Analysis and estimation of deforestation using satellite imagery and GIS

Analysis and estimation of deforestation using satellite imagery and GIS

Assessment of deforestation by comparison of the classification maps
One of the methods for change detection using satellite images is to compare the results of classification of the images. Two other methods are to calculate the division or subtraction of the two images. The main problem of these methods is that they can only define where some changes are happened. The advantage of the classified-map comparison method in to the other methods is that not only the location but also the nature and type of the changes will be determined. In other words we will define what landuse has been changed to what other.

In this method, first, the images of different times are classified according to the purpose of change detection. Afterward, by overlaying the two classified images with a proper overlay condition, we can determine the location and amount of any changes we are interested in. Because our goal was to determine the deforestation, the only two classes that we considered are the forest and non-forest. The two images are classified using the Maximum-Likelihood method.

By overlaying the results of classifications, the map of the occurred changes are resulted, as is shown in Figure 1. From this map, it can be realized how much of the forest have been damaged and where this has happened. In addition, the pattern and spatial distribution of the phenomenon is properly illustrated. Furthermore, it can be seen where the forest and non-forest classes have been stable and where new forest has been growing.

Creation of the logistic regression model
A regression model is a statistical model in which a relation between a phenomenon (a dependent variable) and some of its factors (some independent variables) will be defined based on some observations. These observations are in fact a set of values measured or observed for the dependent and independent variables. Having the model specified and calibrated, the unknown value of the phenomenon can be calculated and predicted on the basis of known values of its factors.

Logistic regression models, a special type of regression models, are used when we want to study the probability of membership in two contradictory classes, such as a forest area being either stable or destroyed. It should be noted that logistic regression can be used to determine the probability of any of the two possibilities (classes) identically. A logistic regression model is usually of the type:

log it(p) = a +b₁x₁ + b₂x₂ + b₃x₃ , where
Here, ‘p’ is the dependent variable and shows the probability of one of the two conditions. Dependent variables of ‘x₁’, ‘x₂’ and ‘x₃’ represent the factors defining the phenomenon and ‘b₁’, ‘b₂’ and ‘b₃’ are their coefficients: ‘a’ is the additive coefficient.

Task to carry out
Write the next part of the text on estimating deforestation with satellite imagery and GIS, starting right after its last sentence. The material after this point comes from a separate source.

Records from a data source
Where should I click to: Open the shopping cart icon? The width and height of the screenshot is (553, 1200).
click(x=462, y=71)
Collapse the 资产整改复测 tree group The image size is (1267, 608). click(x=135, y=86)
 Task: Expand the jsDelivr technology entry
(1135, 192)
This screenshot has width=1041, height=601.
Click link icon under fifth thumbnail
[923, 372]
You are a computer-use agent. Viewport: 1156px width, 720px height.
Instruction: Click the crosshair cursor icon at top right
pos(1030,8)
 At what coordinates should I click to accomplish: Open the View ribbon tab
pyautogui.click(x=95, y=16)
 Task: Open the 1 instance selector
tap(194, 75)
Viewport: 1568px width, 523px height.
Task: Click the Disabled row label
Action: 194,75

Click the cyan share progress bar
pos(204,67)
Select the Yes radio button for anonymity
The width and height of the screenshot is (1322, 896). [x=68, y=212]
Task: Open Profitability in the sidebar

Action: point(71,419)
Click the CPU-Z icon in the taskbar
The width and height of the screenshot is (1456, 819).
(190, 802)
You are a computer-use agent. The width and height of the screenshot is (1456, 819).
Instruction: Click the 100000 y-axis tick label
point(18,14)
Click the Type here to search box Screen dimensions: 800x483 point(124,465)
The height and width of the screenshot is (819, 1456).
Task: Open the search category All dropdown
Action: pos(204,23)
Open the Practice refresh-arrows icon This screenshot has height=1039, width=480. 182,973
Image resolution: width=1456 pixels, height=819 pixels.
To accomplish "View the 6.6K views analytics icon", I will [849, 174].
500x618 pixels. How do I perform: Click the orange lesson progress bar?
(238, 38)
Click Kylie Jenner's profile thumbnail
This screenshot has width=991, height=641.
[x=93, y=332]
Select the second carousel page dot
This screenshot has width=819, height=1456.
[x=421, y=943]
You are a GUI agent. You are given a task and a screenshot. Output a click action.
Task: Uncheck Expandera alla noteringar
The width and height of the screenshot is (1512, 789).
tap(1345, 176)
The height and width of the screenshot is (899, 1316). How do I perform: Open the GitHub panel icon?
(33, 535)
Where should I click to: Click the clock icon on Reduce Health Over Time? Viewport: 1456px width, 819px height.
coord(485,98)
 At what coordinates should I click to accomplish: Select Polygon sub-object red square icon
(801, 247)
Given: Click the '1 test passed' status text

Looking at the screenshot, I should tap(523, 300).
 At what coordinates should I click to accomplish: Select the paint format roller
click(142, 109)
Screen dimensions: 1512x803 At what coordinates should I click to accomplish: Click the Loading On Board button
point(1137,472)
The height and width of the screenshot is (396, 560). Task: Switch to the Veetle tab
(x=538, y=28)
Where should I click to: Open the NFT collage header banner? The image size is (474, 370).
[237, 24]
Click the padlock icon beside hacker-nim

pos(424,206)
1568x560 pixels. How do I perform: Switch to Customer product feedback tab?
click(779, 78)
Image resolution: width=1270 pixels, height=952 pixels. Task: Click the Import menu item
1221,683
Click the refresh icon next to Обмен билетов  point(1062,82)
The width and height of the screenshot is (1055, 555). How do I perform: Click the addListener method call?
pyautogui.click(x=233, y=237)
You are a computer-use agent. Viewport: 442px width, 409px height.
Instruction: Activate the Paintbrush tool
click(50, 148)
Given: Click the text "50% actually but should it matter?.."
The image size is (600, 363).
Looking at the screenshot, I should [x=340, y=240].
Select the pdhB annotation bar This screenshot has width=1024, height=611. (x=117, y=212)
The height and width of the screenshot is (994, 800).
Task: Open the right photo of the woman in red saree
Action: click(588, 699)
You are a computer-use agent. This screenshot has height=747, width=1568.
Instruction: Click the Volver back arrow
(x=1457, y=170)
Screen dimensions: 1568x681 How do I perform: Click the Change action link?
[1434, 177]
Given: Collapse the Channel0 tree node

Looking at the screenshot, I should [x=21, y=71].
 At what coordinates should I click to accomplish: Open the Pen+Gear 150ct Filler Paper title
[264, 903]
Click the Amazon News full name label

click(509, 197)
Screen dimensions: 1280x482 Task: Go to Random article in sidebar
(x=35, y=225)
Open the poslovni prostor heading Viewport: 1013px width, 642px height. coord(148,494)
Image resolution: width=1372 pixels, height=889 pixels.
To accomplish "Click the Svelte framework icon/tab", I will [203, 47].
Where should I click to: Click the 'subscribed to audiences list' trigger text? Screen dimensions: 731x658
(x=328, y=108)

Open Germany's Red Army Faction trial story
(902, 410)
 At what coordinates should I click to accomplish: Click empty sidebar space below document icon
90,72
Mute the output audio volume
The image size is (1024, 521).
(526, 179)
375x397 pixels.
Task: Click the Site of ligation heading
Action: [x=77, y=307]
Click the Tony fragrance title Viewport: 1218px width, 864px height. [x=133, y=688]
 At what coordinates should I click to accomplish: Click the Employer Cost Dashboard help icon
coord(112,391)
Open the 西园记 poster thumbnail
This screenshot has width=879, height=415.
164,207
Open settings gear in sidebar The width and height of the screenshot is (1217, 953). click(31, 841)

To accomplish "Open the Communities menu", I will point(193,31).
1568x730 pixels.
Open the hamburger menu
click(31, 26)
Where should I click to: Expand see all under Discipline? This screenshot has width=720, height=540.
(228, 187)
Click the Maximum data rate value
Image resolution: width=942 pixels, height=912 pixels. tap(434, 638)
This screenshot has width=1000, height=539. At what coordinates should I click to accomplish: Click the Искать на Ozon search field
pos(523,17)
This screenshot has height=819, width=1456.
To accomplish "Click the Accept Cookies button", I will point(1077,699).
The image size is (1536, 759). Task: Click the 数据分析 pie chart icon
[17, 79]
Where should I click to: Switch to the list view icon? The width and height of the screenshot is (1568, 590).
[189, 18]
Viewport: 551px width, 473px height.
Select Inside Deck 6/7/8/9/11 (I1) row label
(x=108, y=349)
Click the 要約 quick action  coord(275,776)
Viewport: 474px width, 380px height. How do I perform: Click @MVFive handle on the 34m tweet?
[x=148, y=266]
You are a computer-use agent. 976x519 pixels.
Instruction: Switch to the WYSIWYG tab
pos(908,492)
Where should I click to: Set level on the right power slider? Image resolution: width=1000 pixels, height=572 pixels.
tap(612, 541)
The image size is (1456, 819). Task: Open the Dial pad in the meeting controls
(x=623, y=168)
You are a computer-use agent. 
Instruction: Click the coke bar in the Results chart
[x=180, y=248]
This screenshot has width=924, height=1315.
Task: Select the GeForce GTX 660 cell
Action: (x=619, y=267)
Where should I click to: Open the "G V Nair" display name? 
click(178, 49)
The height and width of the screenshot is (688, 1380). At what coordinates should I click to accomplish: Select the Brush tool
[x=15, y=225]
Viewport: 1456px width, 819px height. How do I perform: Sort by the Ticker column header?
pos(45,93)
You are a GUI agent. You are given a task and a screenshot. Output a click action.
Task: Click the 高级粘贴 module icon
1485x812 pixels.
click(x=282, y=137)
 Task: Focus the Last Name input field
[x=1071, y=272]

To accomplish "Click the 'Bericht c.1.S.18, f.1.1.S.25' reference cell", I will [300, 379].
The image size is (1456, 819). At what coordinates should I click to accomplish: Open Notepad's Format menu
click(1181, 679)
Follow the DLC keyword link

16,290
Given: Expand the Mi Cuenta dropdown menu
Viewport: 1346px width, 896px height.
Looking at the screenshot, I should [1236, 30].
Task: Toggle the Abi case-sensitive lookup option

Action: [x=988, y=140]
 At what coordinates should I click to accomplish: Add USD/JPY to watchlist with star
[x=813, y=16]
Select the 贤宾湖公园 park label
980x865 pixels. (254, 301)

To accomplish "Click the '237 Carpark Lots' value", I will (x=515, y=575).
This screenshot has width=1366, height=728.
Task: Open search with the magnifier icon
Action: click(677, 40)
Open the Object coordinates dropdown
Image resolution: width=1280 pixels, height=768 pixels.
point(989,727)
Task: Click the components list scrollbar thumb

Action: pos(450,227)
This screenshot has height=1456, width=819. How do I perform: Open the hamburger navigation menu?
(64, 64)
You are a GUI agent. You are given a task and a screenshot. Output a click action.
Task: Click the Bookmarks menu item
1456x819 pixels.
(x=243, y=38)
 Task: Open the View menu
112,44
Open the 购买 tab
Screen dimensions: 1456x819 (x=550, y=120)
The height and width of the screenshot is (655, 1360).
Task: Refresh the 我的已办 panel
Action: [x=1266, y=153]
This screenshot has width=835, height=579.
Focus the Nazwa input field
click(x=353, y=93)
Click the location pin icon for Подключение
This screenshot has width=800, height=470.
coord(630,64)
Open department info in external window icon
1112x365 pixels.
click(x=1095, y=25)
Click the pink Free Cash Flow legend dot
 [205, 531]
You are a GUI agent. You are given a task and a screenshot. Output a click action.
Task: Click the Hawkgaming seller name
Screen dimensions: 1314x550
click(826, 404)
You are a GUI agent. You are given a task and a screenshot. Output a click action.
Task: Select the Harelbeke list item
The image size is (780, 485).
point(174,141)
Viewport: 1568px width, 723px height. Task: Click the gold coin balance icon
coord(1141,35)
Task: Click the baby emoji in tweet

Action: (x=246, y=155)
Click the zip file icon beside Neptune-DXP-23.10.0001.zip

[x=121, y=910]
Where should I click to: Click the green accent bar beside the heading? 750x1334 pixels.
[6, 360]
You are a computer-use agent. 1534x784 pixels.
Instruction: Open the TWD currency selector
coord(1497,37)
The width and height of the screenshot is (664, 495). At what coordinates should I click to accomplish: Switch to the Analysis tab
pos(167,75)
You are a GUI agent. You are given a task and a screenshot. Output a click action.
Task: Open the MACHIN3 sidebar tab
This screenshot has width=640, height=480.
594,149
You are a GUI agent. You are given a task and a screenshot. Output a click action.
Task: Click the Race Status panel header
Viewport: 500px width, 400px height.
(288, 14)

Written response
In this research, we selected a sampling set of about 5% of the pixels, from the two classes of stable forest and destroyed forests, i.e. forests that have remained forest and forests that have been changed or destroyed. The number of sample pixels is 5106 pixels in total. In these sample pixels, the parameters of elevation, slope, aspect and distance from villages are considered as independent variables and the stability of the forest as the dependent variable. As mentioned, we could use the forest destruction (deforestation) as the dependent variable and get exactly the same results. Independent variables are extracted from the relevant generated maps. The dependent variable, i.e. the forest stability, is represented by the two values of ‘0’ and ‘1’ for the sample pixels. ‘0’ represents the deforested areas and ‘1’ represents the stable forests.

By introducing the sample data to the specified logistic regression model, in the first stage, the variable of distance from population centers entered to the model, improving the X² parameter to the value 601.641. This parameter (called square of ‘chi’) is a measure for the goodness of the model; a low value for X² means the model is suitable to the data.

The effectiveness of the model in prediction of the phenomenon can be summarized in a simple table (Table 1). From the total 5106 sample pixels, 1256 pixel were changed (deforested) and 3850 pixels were unchanged forest. In every stage of the regression, all pixels are evaluated by the model and a value is predicted for each pixel. The number of both correctly and wrongly predicted pixels for each stage is shown in Table 1. In other words, in this table, the groups of deforested and unchanged forest pixels are compared with what is predicted for them by the model. From the 2nd and 3rd column of the table is clear that 12.18% of the changed (deforested) pixels and 92.47% of unchanged pixels are predicted correctly by the model. This means a total prediction-accuracy of 72.72%.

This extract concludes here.